§ Assigned task: Retype the data exactly. Spelling and punctuation stay as they are.

§ Extracted information:
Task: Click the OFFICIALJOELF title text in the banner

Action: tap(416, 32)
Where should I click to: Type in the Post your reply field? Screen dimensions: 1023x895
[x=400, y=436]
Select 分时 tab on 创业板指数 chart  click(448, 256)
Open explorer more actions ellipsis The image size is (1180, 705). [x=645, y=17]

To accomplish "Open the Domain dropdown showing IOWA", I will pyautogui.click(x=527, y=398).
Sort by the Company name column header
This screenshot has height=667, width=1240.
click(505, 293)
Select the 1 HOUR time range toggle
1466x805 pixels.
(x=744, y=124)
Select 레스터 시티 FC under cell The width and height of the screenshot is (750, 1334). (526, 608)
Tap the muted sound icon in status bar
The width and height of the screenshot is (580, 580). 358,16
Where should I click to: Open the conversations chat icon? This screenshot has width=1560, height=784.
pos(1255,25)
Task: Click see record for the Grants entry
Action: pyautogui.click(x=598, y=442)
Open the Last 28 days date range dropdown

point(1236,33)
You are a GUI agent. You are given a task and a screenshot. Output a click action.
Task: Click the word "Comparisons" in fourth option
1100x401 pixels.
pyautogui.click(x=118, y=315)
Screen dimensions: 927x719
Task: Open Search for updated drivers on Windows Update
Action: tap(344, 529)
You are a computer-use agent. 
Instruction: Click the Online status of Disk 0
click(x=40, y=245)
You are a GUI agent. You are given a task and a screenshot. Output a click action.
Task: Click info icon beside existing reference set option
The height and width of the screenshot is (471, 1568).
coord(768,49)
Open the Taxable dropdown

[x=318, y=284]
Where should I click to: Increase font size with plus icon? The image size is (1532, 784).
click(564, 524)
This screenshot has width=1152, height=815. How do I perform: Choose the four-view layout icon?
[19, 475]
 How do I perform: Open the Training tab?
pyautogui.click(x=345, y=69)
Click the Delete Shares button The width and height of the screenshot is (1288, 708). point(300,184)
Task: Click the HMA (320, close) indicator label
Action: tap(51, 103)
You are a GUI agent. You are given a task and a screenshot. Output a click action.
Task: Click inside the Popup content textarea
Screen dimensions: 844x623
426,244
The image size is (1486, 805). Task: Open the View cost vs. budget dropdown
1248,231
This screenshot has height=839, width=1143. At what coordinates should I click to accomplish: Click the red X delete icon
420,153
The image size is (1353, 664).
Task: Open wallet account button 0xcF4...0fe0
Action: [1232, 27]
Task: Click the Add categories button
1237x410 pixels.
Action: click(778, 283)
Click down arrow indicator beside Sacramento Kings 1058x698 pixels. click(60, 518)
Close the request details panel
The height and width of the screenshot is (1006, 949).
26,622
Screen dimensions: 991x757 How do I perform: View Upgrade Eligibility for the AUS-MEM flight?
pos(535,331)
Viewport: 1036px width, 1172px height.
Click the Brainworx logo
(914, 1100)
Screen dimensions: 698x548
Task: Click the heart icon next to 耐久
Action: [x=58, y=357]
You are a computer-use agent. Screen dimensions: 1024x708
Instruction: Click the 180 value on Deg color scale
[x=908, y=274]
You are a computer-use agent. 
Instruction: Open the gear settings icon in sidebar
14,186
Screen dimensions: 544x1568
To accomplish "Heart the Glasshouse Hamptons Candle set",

§ Answer space:
Task: Click the OFFICIALJOELF title text in the banner

Action: tap(416, 32)
Where should I click to: Type in the Post your reply field? Screen dimensions: 1023x895
[x=400, y=436]
Select 分时 tab on 创业板指数 chart  click(448, 256)
Open explorer more actions ellipsis The image size is (1180, 705). [x=645, y=17]

To accomplish "Open the Domain dropdown showing IOWA", I will pyautogui.click(x=527, y=398).
Sort by the Company name column header
This screenshot has height=667, width=1240.
click(505, 293)
Select the 1 HOUR time range toggle
1466x805 pixels.
(x=744, y=124)
Select 레스터 시티 FC under cell The width and height of the screenshot is (750, 1334). (526, 608)
Tap the muted sound icon in status bar
The width and height of the screenshot is (580, 580). 358,16
Where should I click to: Open the conversations chat icon? This screenshot has width=1560, height=784.
pos(1255,25)
Task: Click see record for the Grants entry
Action: pyautogui.click(x=598, y=442)
Open the Last 28 days date range dropdown

point(1236,33)
You are a GUI agent. You are given a task and a screenshot. Output a click action.
Task: Click the word "Comparisons" in fourth option
1100x401 pixels.
pyautogui.click(x=118, y=315)
Screen dimensions: 927x719
Task: Open Search for updated drivers on Windows Update
Action: tap(344, 529)
You are a computer-use agent. 
Instruction: Click the Online status of Disk 0
click(x=40, y=245)
You are a GUI agent. You are given a task and a screenshot. Output a click action.
Task: Click info icon beside existing reference set option
The height and width of the screenshot is (471, 1568).
coord(768,49)
Open the Taxable dropdown

[x=318, y=284]
Where should I click to: Increase font size with plus icon? The image size is (1532, 784).
click(564, 524)
This screenshot has width=1152, height=815. How do I perform: Choose the four-view layout icon?
[19, 475]
 How do I perform: Open the Training tab?
pyautogui.click(x=345, y=69)
Click the Delete Shares button The width and height of the screenshot is (1288, 708). point(300,184)
Task: Click the HMA (320, close) indicator label
Action: tap(51, 103)
You are a GUI agent. You are given a task and a screenshot. Output a click action.
Task: Click inside the Popup content textarea
Screen dimensions: 844x623
426,244
The image size is (1486, 805). Task: Open the View cost vs. budget dropdown
1248,231
This screenshot has height=839, width=1143. At what coordinates should I click to accomplish: Click the red X delete icon
420,153
The image size is (1353, 664).
Task: Open wallet account button 0xcF4...0fe0
Action: [1232, 27]
Task: Click the Add categories button
1237x410 pixels.
Action: click(778, 283)
Click down arrow indicator beside Sacramento Kings 1058x698 pixels. click(60, 518)
Close the request details panel
The height and width of the screenshot is (1006, 949).
26,622
Screen dimensions: 991x757 How do I perform: View Upgrade Eligibility for the AUS-MEM flight?
pos(535,331)
Viewport: 1036px width, 1172px height.
Click the Brainworx logo
(914, 1100)
Screen dimensions: 698x548
Task: Click the heart icon next to 耐久
Action: [x=58, y=357]
You are a computer-use agent. Screen dimensions: 1024x708
Instruction: Click the 180 value on Deg color scale
[x=908, y=274]
You are a computer-use agent. 
Instruction: Open the gear settings icon in sidebar
14,186
Screen dimensions: 544x1568
To accomplish "Heart the Glasshouse Hamptons Candle set",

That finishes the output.